Here is how the math works on a team. Suppose the total buyer-side commission on a transaction is $10,000. The team leader takes 50%, leaving you with $5,000. Your brokerage then takes its cut - at a 70/30 split, that is another $1,500 off your $5,000, leaving you with $3,500. Your effective take-home rate on the original $10,000 commission is 35%. Teams offset this with lead generation, administrative support, and mentorship, but agents should understand the full math before joining.
Referral fees represent another common deduction. When an agent refers a client to another agent - typically because the client is moving to a different market - the referring agent receives 20% to 35% of the receiving agent's commission. If you receive a referral, that fee comes off the top before your brokerage split applies. Over time, building a referral network can generate passive income, but relying too heavily on referred business means consistently paying 20% to 35% before your brokerage takes its share.
Understanding every layer of the commission structure - consumer-side splits, brokerage splits, team splits, referral fees, franchise fees, and transaction charges - is what separates agents who build wealth from those who wonder where their income went. Run the numbers on your actual production, not hypothetical scenarios, and revisit the calculation every year as your volume and business model evolve.
Frequently Asked Questions
What is a typical commission split for a new real estate agent?
Most new agents start at a 50/50 or 60/40 split with their brokerage. This reflects the higher level of training, supervision, and support new agents require. As you build production and demonstrate consistent closings - typically after 12 to 24 months - you can negotiate a more favorable ratio.
Is a 70/30 commission split good?
It depends on what comes with it. A straight 70/30 with no additional fees and strong office support is solid for a mid-career agent. A 70/30 with a 6% franchise fee and $100 monthly desk fees brings your effective rate closer to 63%. Always calculate your effective split - total take-home divided by gross commission - before evaluating any offer.
What is a 100% commission brokerage?
A 100% commission brokerage does not take a percentage of your earnings. Instead, agents pay flat monthly fees, per-transaction fees, or both. These models work best for experienced, high-volume agents who generate their own leads and do not need extensive brokerage support. For newer agents, the lack of training infrastructure can be a significant drawback.
Do agents pay their broker even if the deal falls through?
No. Commission splits apply only to closed and funded transactions. If a deal falls through before closing, there is no commission to split. However, flat monthly desk fees at some brokerages are owed regardless of whether you close any deals that month.
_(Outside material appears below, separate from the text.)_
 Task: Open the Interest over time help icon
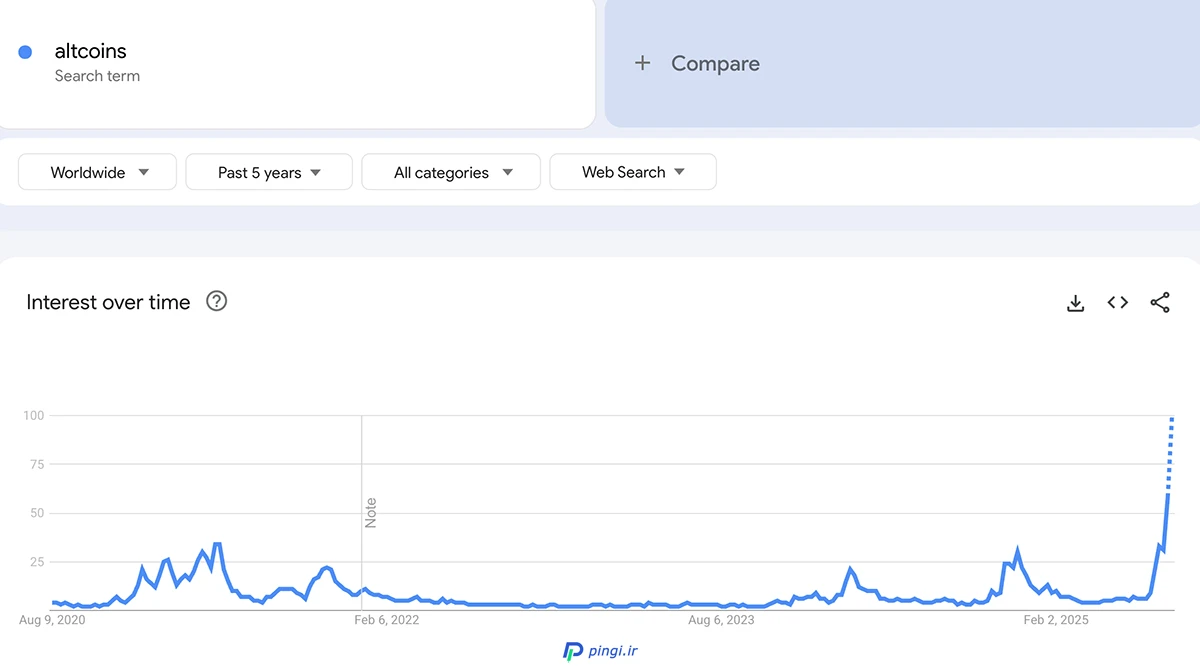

How do commission splits apply on FHA or government-backed loans?
Commission splits work the same regardless of loan type. Whether your buyer uses a conventional mortgage, an FHA loan, or a VA loan, your agent-broker split is determined by your independent contractor agreement - not the financing. The only difference is that some government-backed programs have limits on what fees can be charged to the buyer, which may affect how buyer agent compensation is structured on those transactions.
How do commission splits work after the NAR settlement?
The NAR settlement did not change agent-broker commission splits. What changed is how buyer agents are compensated on the consumer side. Buyers must now sign written agreements specifying their agent's fee before touring homes. On the brokerage side, your split, cap, and fee structure remain governed by your independent contractor agreement with your broker.